Manganese dioxide nanoparticles provoke inflammatory damage in BV2 microglial cells via increasing reactive oxygen species to activate the p38 MAPK pathway.

Abstract

With the widespread use of manganese dioxide nanoparticles (nano MnO₂), health hazards have also emerged. The inflammatory damage of brain tissues could result from nano MnO₂, in which the underlying mechanism is still unclear. During this study, we aimed to investigate the role of ROS-mediated p38 MAPK pathway in nano MnO₂-induced inflammatory response in BV2 microglial cells. The inflammatory injury model was established by treating BV2 cells with 2.5, 5.0, and 10.0 μg/mL nano MnO₂ suspensions for 12 h.
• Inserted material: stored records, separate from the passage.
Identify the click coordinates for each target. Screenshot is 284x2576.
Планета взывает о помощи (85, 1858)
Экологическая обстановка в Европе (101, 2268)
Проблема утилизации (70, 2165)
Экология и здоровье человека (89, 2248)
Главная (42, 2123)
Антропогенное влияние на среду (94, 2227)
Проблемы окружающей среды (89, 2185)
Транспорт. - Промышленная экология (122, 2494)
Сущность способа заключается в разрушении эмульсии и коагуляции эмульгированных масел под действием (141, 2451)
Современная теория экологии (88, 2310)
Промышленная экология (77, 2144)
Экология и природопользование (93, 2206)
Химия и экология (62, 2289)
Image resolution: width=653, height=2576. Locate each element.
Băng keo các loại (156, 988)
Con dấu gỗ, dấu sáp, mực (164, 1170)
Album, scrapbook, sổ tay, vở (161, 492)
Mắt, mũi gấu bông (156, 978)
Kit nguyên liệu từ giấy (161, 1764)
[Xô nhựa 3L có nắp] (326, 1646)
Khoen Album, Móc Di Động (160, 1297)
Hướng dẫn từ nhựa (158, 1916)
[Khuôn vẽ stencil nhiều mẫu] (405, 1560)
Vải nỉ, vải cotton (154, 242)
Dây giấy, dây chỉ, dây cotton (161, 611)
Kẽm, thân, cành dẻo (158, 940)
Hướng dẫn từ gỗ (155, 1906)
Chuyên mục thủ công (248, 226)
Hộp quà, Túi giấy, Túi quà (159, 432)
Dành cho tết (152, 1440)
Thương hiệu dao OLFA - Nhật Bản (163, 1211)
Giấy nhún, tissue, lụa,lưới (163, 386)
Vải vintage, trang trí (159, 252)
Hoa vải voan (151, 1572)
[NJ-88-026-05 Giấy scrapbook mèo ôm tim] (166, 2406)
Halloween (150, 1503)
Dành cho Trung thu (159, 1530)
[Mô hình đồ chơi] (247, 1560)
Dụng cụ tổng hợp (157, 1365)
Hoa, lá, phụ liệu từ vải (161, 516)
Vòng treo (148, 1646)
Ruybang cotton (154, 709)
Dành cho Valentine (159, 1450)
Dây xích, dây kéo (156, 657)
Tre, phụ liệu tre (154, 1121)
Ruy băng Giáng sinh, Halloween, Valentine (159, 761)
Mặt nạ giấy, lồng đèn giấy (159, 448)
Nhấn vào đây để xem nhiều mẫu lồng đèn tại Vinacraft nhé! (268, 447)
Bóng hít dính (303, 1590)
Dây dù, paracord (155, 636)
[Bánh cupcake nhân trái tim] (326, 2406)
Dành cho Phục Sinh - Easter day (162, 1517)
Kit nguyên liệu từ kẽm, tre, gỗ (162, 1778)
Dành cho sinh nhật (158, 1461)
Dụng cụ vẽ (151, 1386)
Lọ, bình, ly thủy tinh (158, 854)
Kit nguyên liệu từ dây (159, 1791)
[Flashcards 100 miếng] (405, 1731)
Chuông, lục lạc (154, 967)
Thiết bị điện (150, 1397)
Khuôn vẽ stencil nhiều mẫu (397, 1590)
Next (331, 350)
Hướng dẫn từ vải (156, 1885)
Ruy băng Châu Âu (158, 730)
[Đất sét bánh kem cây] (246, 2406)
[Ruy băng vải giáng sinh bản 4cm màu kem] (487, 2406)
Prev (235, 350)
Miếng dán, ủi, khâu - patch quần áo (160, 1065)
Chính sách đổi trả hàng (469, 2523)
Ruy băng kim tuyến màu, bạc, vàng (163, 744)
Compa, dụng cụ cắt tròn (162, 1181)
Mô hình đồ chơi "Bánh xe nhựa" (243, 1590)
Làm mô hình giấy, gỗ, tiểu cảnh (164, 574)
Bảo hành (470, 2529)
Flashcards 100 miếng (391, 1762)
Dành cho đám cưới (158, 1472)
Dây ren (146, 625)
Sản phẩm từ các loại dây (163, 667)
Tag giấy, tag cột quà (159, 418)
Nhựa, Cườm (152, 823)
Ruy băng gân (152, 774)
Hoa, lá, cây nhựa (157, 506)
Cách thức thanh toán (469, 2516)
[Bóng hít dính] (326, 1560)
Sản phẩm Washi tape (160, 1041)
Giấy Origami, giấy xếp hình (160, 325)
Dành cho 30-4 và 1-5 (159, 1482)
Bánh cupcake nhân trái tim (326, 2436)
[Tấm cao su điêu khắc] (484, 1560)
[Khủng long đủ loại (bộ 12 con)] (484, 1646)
Then, the reactive oxygen species (ROS) scavenger (20 nM N-acetylcysteine, NAC) and the p38 MAPK pathway inhibitor (10 μM SB203580) were used to clarify the role of ROS and the p38 MAPK pathway in nano MnO₂-induced inflammatory lesions in BV2 cells. The results indicated that nano MnO₂ enhanced the expression of pro-inflammatory cytokines IL-1β and TNF-α, elevated intracellular ROS levels and activated the p38 MAPK pathway in BV2 cells. Controlling intracellular ROS levels with NAC inhibited p38 MAPK pathway activation and attenuated the inflammatory response induced by nano MnO₂. Furthermore, inhibition of the p38 MAPK pathway with SB203580 led to a decrease in the production of inflammatory factors (IL-1β and TNF-α) in BV2 cells. In summary, nano MnO₂ can induce inflammatory damage by increasing intracellular ROS levels and further activating the p38 MAPK pathway in BV2 microglial cells.